Bochum.

Mitten hinein in die älteste Bochumer Arbeiterkolonie, die Siedlung Stahlhausen, brachte Marie Post, Ehefrau von Albert Post, einst ein Zwillingspärchen zur Welt, Lieselotte und Anneliese. Albert Post, gestandener Schlosser in der Waggonfabrik des Bochumer Vereins, wohnte mit seiner jungen Familie in der Capellestraße 3, wenige Meter Luftlinie vom Tor 5 des gewaltigen Gussstahlwerks entfernt. Marie und Albert Post sind schon vor vielen Jahren gestorben. Doch Lieselotte und Anneliese, die Zwillinge aus Stahlhausen, sie leben. Am 21. Juli 1920 wurden sie geboren. Heute feiern sie also ihren 90. Geburtstag.

Ihre Welt im „Blaubuchsen-Viertel“, wie der Volksmund die Arbeitersiedlung im Schatten der Fabrik lange nannte, ist längst untergegangen. Doch Lieselotte Dabow, geb. Post, sieht heute noch vor ihrem inneren Auge, wie sie als Kinder, mitten unter vielen anderen Kindern, von Autos unbehelligt, in der Kolonie mitten auf den Straßen spielen konnten. Es waren eher staubige Wege, denn der Asphalt sollte erst viele Jahre später kommen. Ziegen oder entlaufene Stallhasen stromerten zwischen den Häusern herum.
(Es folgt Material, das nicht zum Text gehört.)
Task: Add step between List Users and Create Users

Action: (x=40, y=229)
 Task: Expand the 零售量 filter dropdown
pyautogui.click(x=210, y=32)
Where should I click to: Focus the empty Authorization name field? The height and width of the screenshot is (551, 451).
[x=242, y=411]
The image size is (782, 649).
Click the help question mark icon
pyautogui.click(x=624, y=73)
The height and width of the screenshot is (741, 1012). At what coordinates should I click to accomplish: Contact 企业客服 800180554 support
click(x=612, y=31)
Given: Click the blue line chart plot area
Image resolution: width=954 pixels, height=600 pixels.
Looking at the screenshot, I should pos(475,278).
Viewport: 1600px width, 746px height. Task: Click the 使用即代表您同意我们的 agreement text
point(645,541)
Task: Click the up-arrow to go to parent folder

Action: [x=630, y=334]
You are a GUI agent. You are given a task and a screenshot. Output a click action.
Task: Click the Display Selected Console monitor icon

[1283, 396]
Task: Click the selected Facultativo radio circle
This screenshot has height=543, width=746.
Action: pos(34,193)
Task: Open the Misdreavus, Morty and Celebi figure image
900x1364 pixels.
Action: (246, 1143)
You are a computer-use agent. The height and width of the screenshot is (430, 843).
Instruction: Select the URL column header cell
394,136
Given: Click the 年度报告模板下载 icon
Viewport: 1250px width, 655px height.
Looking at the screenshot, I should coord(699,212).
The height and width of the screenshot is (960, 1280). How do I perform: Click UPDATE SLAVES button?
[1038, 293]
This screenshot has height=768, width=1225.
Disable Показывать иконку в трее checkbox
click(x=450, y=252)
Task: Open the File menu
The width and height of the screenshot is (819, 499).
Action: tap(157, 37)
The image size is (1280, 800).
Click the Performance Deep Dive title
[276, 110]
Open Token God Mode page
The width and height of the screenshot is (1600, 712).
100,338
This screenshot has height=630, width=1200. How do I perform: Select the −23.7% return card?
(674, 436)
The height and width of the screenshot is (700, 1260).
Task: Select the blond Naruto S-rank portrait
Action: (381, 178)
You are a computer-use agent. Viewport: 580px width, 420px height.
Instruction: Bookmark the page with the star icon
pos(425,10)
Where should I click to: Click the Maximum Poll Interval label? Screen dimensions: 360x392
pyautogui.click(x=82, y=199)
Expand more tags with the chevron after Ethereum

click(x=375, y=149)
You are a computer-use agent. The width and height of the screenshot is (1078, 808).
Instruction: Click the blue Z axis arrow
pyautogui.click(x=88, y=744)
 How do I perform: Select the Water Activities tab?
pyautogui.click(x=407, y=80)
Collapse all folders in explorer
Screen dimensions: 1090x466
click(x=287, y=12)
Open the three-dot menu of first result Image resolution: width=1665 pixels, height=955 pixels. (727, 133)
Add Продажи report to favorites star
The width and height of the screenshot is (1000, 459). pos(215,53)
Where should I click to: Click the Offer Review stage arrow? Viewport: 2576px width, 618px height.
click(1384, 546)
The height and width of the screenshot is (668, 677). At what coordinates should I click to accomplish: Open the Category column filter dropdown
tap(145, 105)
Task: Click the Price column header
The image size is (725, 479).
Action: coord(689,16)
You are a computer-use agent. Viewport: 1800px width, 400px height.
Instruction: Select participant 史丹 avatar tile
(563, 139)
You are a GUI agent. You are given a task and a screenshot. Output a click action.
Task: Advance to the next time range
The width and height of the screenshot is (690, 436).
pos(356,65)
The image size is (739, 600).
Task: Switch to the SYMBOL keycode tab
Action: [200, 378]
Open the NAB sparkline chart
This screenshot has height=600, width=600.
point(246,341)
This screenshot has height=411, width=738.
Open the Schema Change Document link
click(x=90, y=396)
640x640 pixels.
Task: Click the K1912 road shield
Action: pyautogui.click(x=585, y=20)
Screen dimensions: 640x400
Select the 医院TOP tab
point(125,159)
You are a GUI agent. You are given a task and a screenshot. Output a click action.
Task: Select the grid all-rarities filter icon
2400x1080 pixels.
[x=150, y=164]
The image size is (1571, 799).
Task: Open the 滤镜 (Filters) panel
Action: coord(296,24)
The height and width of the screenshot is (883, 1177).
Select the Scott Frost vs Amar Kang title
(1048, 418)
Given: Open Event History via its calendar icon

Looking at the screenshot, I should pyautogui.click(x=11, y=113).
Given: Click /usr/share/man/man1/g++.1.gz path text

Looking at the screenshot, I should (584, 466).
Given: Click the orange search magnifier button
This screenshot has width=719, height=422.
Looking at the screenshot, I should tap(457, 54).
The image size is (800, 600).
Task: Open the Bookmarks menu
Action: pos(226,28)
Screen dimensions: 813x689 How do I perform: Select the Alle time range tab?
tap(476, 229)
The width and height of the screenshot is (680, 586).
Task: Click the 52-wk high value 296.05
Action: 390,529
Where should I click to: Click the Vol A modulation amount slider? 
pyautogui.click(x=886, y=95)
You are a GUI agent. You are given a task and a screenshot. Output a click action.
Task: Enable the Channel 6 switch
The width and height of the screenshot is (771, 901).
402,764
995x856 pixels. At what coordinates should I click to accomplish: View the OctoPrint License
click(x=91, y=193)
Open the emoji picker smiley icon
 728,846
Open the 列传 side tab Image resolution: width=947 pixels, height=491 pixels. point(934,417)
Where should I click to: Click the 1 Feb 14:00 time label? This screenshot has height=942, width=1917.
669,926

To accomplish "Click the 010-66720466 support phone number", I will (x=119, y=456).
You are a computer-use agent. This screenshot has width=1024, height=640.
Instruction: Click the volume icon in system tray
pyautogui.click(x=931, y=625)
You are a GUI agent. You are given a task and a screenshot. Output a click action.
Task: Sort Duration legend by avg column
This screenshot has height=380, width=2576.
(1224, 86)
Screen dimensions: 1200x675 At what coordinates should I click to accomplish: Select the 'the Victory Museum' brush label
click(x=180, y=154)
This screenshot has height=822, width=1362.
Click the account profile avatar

„Jeden Tag waren wir draußen, haben geknickelt oder Peitschen-Dopp gespielt und nicht so wie heute vor der Glotze gesessen, die gab es damals ja noch gar nicht“, erinnert sich Lieselotte an ihre Kinderzeit vor dem Krieg (Anm. d. Red. knickeln, umgangssprachlich für das Spielen mit Murmeln, Peitschen- oder Pitschen-Dopp, altes Kinderspiel, bei dem mit einer Peitsche ein Holzkreisel in Bewegung gehalten wird). Die Arbeiterhäuser hatten zu Beginn des 20. Jahrhunderts einen kleinen Stall, die Toilette, das Plumpsklo befand sich ebenfalls draußen.

Von den ehemals sechs Kindern der Großfamilie lebt außer den Zwillingen und heutigen Geburtstagskindern Lieselotte und Anneliese, die mittlerweile in Witten lebt, noch der jüngere Bruder Friedrich Wilhelm, der in Norddeutschland lebt.

Lieselotte Post heiratete kurz nach dem Krieg in Bochum Kurt Dabow. Vor sechs Jahren feierten sie noch mit Kutsche ihre Diamantene Hochzeit. Heute lebt das Paar bescheiden in einer Mietwohnung im Ehrenfeld. Neulich haben sie in der Zeitung einen Artikel über die Siedlung Stahlhausen, die mittlerweile unter Denkmalschutz steht, gelesen. Vielleicht werden sie sich das alles noch einmal ansehen. Denn gut zu Fuß sind sie noch.

Das Geheimnis, dass das Ehrepaar auch im hohen Alter so fit ist, verraten beide augenzwinkernd: „Wir sind beinahe täglich draußen in unserem Schrebergarten, bei jedem Wetter, das hält jung.“ Damit auch der Reporter etwas von diesem Jungbrunnen hat, durfte er selbstgemachte Himbeermarmelade mit Früchten aus diesem Garten mit nach Hause nehmen.